→ **What you are asked to do**
Please reproduce each of the following entries exactly.

→ **Records supplied**
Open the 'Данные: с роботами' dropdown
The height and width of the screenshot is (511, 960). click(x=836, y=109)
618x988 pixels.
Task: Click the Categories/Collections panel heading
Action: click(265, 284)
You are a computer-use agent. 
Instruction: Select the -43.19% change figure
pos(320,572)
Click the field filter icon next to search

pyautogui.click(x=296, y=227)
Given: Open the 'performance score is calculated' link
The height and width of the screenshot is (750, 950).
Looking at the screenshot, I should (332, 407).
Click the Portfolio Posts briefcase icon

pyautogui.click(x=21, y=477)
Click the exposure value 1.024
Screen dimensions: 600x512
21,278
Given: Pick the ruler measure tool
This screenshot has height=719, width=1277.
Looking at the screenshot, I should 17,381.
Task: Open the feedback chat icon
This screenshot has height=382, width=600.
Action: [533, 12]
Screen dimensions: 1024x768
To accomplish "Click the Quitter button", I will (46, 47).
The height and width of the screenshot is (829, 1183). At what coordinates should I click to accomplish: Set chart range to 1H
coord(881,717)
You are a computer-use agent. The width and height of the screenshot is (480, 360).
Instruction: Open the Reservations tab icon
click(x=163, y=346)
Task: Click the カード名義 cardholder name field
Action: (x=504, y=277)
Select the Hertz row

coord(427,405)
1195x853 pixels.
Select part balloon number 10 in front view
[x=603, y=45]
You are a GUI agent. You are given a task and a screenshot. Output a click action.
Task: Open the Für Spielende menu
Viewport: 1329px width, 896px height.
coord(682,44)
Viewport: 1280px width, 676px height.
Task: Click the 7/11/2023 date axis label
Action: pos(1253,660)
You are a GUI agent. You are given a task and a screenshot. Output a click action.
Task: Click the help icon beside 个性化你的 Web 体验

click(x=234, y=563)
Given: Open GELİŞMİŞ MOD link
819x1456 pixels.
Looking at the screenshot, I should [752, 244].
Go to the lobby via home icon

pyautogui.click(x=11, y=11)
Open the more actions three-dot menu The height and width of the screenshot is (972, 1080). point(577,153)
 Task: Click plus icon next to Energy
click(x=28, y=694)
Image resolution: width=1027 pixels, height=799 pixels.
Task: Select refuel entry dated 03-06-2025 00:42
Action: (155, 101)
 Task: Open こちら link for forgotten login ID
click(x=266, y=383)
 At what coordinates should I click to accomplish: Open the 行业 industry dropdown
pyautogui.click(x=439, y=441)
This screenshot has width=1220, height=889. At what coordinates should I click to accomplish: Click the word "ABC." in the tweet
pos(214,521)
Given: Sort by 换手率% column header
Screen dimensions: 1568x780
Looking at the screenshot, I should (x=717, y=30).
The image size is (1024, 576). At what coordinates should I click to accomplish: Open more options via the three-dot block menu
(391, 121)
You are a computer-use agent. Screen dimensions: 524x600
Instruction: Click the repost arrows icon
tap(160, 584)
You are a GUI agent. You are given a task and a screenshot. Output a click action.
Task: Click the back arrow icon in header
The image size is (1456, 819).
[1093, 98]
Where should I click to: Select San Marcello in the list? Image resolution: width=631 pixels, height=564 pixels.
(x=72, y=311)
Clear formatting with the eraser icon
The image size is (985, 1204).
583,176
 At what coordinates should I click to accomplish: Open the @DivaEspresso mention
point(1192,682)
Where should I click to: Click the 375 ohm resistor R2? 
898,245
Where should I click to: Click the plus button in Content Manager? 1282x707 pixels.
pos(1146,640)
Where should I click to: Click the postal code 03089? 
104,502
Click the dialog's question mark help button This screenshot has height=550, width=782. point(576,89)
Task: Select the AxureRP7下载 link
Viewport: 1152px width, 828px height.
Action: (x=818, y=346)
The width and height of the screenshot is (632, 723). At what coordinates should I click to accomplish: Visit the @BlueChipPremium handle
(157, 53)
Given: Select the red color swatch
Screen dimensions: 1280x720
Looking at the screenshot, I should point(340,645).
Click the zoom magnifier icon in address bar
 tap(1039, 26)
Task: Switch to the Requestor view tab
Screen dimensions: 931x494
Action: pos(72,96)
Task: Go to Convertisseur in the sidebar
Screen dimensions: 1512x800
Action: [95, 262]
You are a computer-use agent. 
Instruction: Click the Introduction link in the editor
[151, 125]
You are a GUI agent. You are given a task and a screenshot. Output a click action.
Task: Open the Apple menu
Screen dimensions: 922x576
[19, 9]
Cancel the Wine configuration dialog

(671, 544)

→ **Response**
Open the 'Данные: с роботами' dropdown
The height and width of the screenshot is (511, 960). click(x=836, y=109)
618x988 pixels.
Task: Click the Categories/Collections panel heading
Action: click(265, 284)
You are a computer-use agent. 
Instruction: Select the -43.19% change figure
pos(320,572)
Click the field filter icon next to search

pyautogui.click(x=296, y=227)
Given: Open the 'performance score is calculated' link
The height and width of the screenshot is (750, 950).
Looking at the screenshot, I should (332, 407).
Click the Portfolio Posts briefcase icon

pyautogui.click(x=21, y=477)
Click the exposure value 1.024
Screen dimensions: 600x512
21,278
Given: Pick the ruler measure tool
This screenshot has height=719, width=1277.
Looking at the screenshot, I should 17,381.
Task: Open the feedback chat icon
This screenshot has height=382, width=600.
Action: [533, 12]
Screen dimensions: 1024x768
To accomplish "Click the Quitter button", I will (46, 47).
The height and width of the screenshot is (829, 1183). At what coordinates should I click to accomplish: Set chart range to 1H
coord(881,717)
You are a computer-use agent. The width and height of the screenshot is (480, 360).
Instruction: Open the Reservations tab icon
click(x=163, y=346)
Task: Click the カード名義 cardholder name field
Action: (x=504, y=277)
Select the Hertz row

coord(427,405)
1195x853 pixels.
Select part balloon number 10 in front view
[x=603, y=45]
You are a GUI agent. You are given a task and a screenshot. Output a click action.
Task: Open the Für Spielende menu
Viewport: 1329px width, 896px height.
coord(682,44)
Viewport: 1280px width, 676px height.
Task: Click the 7/11/2023 date axis label
Action: pos(1253,660)
You are a GUI agent. You are given a task and a screenshot. Output a click action.
Task: Click the help icon beside 个性化你的 Web 体验

click(x=234, y=563)
Given: Open GELİŞMİŞ MOD link
819x1456 pixels.
Looking at the screenshot, I should [752, 244].
Go to the lobby via home icon

pyautogui.click(x=11, y=11)
Open the more actions three-dot menu The height and width of the screenshot is (972, 1080). point(577,153)
 Task: Click plus icon next to Energy
click(x=28, y=694)
Image resolution: width=1027 pixels, height=799 pixels.
Task: Select refuel entry dated 03-06-2025 00:42
Action: (155, 101)
 Task: Open こちら link for forgotten login ID
click(x=266, y=383)
 At what coordinates should I click to accomplish: Open the 行业 industry dropdown
pyautogui.click(x=439, y=441)
This screenshot has width=1220, height=889. At what coordinates should I click to accomplish: Click the word "ABC." in the tweet
pos(214,521)
Given: Sort by 换手率% column header
Screen dimensions: 1568x780
Looking at the screenshot, I should (x=717, y=30).
The image size is (1024, 576). At what coordinates should I click to accomplish: Open more options via the three-dot block menu
(391, 121)
You are a computer-use agent. Screen dimensions: 524x600
Instruction: Click the repost arrows icon
tap(160, 584)
You are a GUI agent. You are given a task and a screenshot. Output a click action.
Task: Click the back arrow icon in header
The image size is (1456, 819).
[1093, 98]
Where should I click to: Select San Marcello in the list? Image resolution: width=631 pixels, height=564 pixels.
(x=72, y=311)
Clear formatting with the eraser icon
The image size is (985, 1204).
583,176
 At what coordinates should I click to accomplish: Open the @DivaEspresso mention
point(1192,682)
Where should I click to: Click the 375 ohm resistor R2? 
898,245
Where should I click to: Click the plus button in Content Manager? 1282x707 pixels.
pos(1146,640)
Where should I click to: Click the postal code 03089? 
104,502
Click the dialog's question mark help button This screenshot has height=550, width=782. point(576,89)
Task: Select the AxureRP7下载 link
Viewport: 1152px width, 828px height.
Action: (x=818, y=346)
The width and height of the screenshot is (632, 723). At what coordinates should I click to accomplish: Visit the @BlueChipPremium handle
(157, 53)
Given: Select the red color swatch
Screen dimensions: 1280x720
Looking at the screenshot, I should point(340,645).
Click the zoom magnifier icon in address bar
 tap(1039, 26)
Task: Switch to the Requestor view tab
Screen dimensions: 931x494
Action: pos(72,96)
Task: Go to Convertisseur in the sidebar
Screen dimensions: 1512x800
Action: [95, 262]
You are a computer-use agent. 
Instruction: Click the Introduction link in the editor
[151, 125]
You are a GUI agent. You are given a task and a screenshot. Output a click action.
Task: Open the Apple menu
Screen dimensions: 922x576
[19, 9]
Cancel the Wine configuration dialog

(671, 544)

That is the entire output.